Chouette bénédiction pour celui qui, près de 30 ans plus tard, co-signerait avec son idole des gags de Mirliton. Deux albums sont parus, et entre des planches originales et des recherches personnages canins ou félins, on trouve aussi la couverture du 3 tome, annulé. Un vrai inédit placé à côté de l'ébauche gribouillée de Cauvin et d'un courrier savoureux.

D'autres trésors, secrets jusqu'ici mais retrouvés par Anna, sa veuve, trouvent aussi leur place chez Aarnor. Erwin a ainsi signé un album et des couvertures d'Arsène Lupin, mais il imaginait aussi s'approprier Sherlock Holmes et son cher Watson en compagnie du gentleman André-Paul Duchâteau. Et pourquoi pas Tanguy et Laverdure avec Taymans? Sans oublier les Dix petits nègres et ce projet moteur esquissé avec Freddy Tacheny.

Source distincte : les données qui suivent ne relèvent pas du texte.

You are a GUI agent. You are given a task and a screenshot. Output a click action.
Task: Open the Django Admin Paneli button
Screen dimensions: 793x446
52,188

Essais et projets plongent le visiteur et potentiel acheteur dans la face cachée de l’iceberg Drèze qui n’a publié que dix albums mais fourmillait d’idées. Moment d’émotion aussi, au moment de découvrir, inachevée, le crayonné d’une planche dédiée à son héros de toujours, Louis Valmont, sur lequel l’artiste planchait quand la faucheuse a cassé sa mine. L'aventure continue, selon ce que chacun imaginera.

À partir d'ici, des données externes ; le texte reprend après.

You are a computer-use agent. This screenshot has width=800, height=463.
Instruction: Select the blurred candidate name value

À cela s'ajoutent divers travaux de commande, alimentaires, comme une plaquette expliquant comment placer une personne en position latérale de sécurité. "Même quand nous jouions au Pictionnary avec lui, Erwin ne se départait pas de son coup de crayon magique. Nous récupérions les dessins-devinettes en nous disant que ça vaudrait peut-être de l'or un jour, sourit notre collègue Xavier Diskeuve, ami de longue date et de foot en salle. Il avait un mal fou à trouver le bon éditeur, au bon moment, pour exprimer toutes les aventures qu'il avait en lui. "
Non content de l'avoir fait tourner dans ses films, comme figurant, Xavier l'a aussi recruté pour illustrer un supplément spécial de notre journal (avec lequel Erwin a collaboré plus d'une fois) consacré à la venue de Dutronc à la citadelle de Namur. " C'était un passionné de musique, fan des Beatles et de Gotainer, auquel il ressemblait un peu."

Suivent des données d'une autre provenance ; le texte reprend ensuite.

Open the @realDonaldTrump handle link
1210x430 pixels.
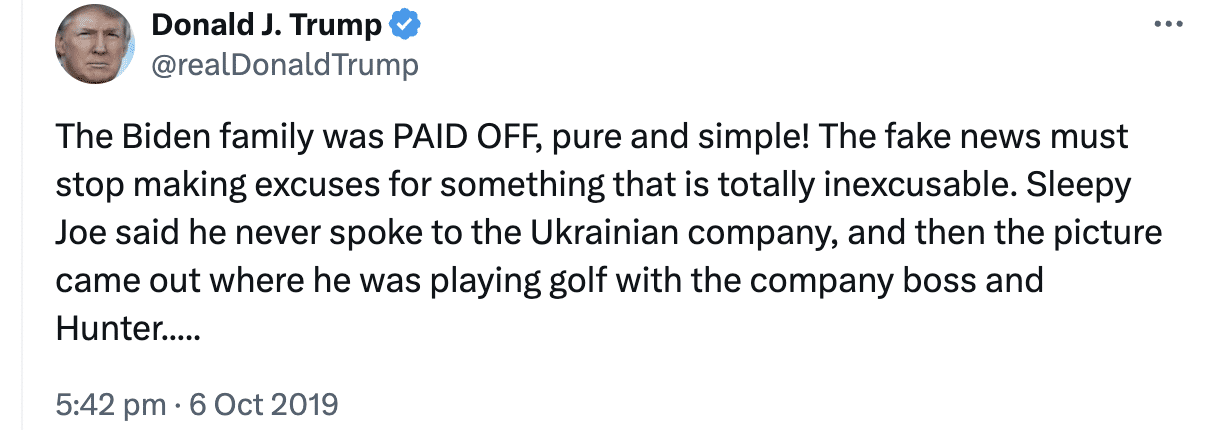tap(285, 65)
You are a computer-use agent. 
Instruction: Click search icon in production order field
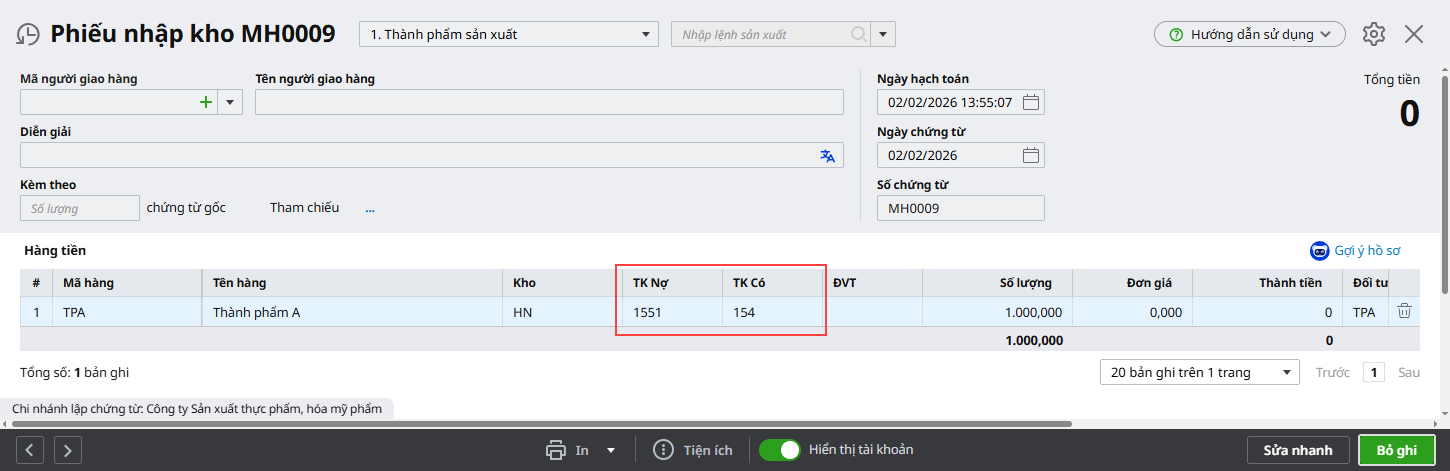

Quand Erwin lâchait le crayon, c'était pour prendre la guitare ou les baguettes de sa batterie, à l'œuvre dans le groupe Feel the Noïzz. Outre les souvenirs papier, Denis Javaux expose quelques éléments de cette carrière musicale. Dans la galerie, une télé diffusera quelques moments forts et, le 17 mars, un ancien membre de Feel the Noïzz,Thierry « T'CHI » se produira avec son cover-band Slickpour un concert hommage, deux ans jour pour jour après la disparition de leur enfant terrible. Sans doute, le "tube" Caroline Baldwin retentira-t-il.

Papa de cette héroïne de BD (dont certains albums portent la marque Drèze dans les décors), André Taymans se souvient encore: "Erwin m'avait présenté ce projet de chanson, évoquant ce qu'Indochine avait fait avec Bob Morane. Le plus fou, c'est que le gag est devenu réalité. Feel the Noïzz a signé avec un producteur et un album est sorti. Avec comme clip… Caroline Baldwin. Avec des bouts de ficelle, Cendrine Ketels, dans la peau de Caroline et Jean-Pierre Talbot, nous l'avions tourné comme une bande-annonce de film. Une BD-DVD était sortie et nous avions fait une tournée de concerts-dédicaces des Fnac."